- What to do
Copy only those lines which run from the line containing "The image size is (865, 593)." to the end of the entries below, both inclusive, exactly as written and with no pictures.

- Extracted information
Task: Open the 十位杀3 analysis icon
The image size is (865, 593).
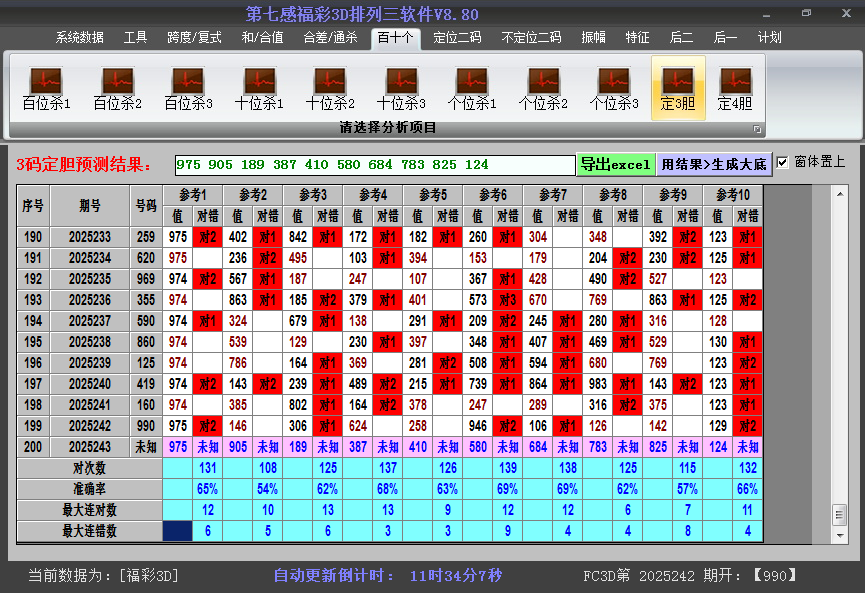Action: [x=401, y=88]
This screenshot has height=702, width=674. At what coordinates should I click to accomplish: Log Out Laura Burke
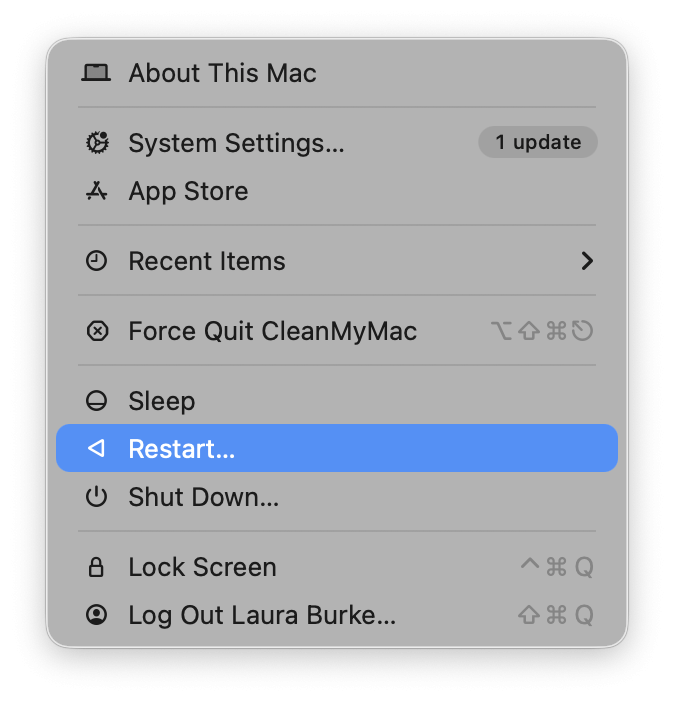[262, 615]
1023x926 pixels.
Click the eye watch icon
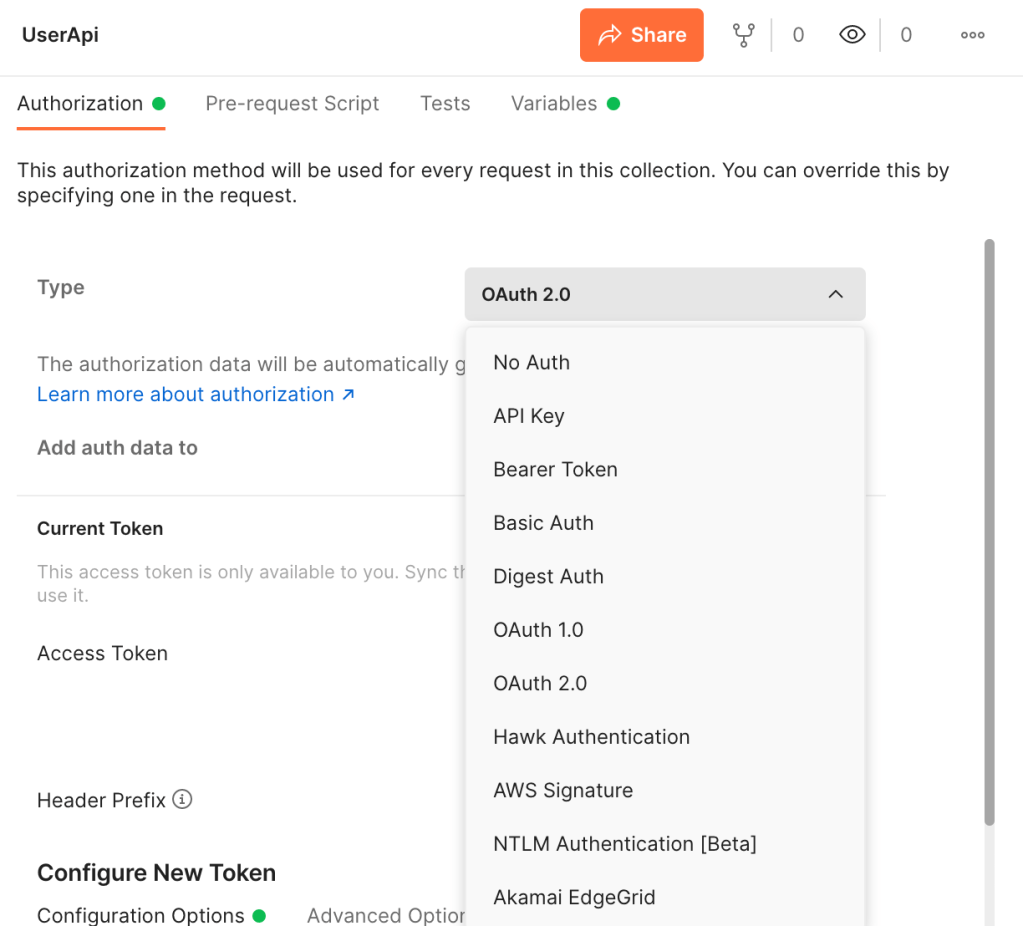(852, 35)
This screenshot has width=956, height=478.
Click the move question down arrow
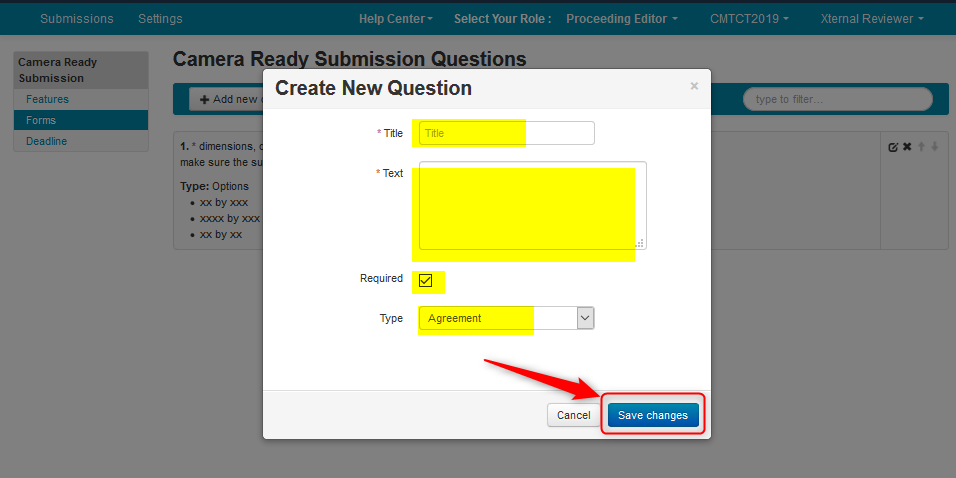pos(935,147)
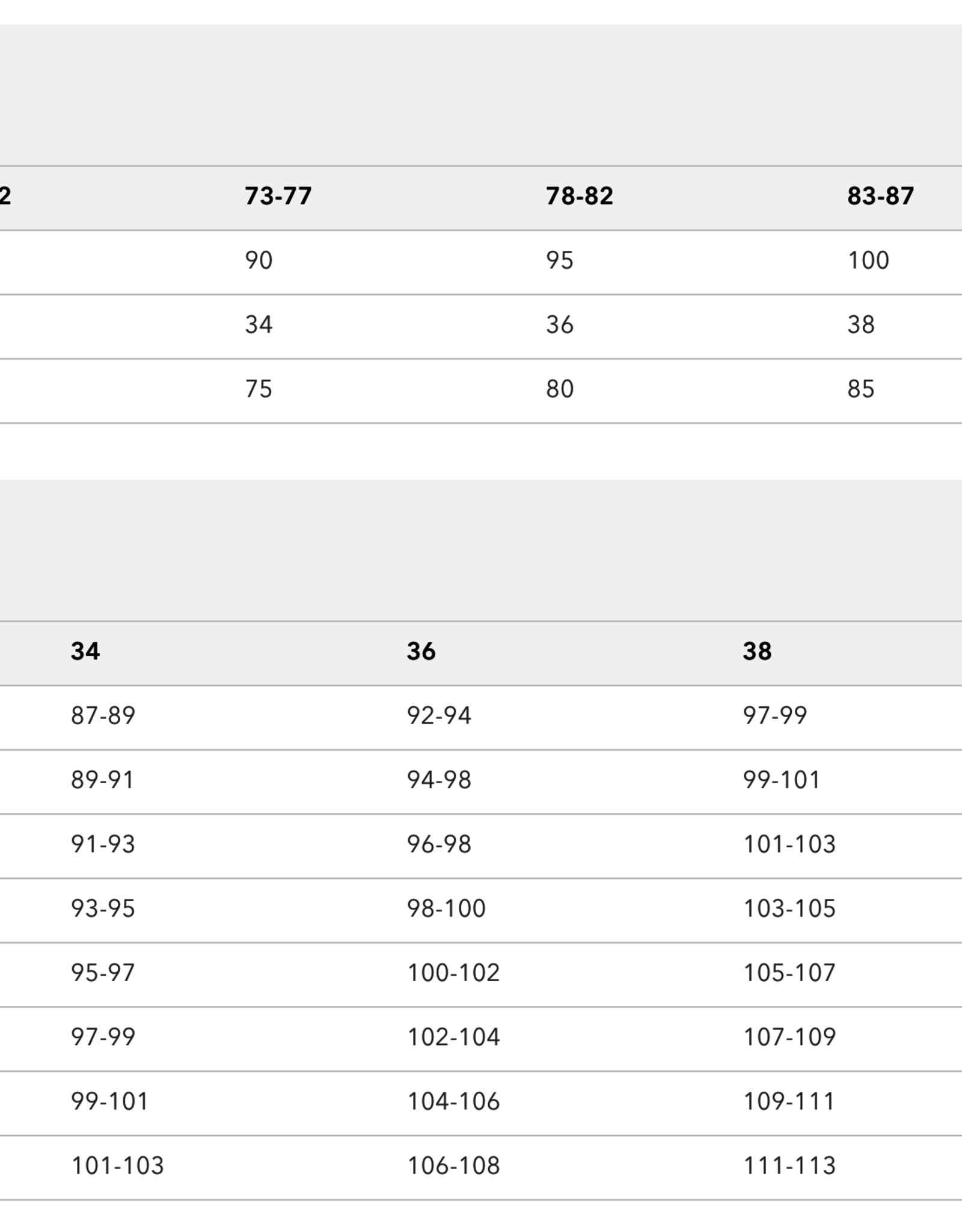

- Solution for this problem
The image size is (865, 593).
Action: [x=401, y=88]
This screenshot has height=702, width=674. At what coordinates should I click to accomplish: Log Out Laura Burke
[262, 615]
1023x926 pixels.
Click the eye watch icon
(852, 35)
This screenshot has width=956, height=478.
Click the move question down arrow
pos(935,147)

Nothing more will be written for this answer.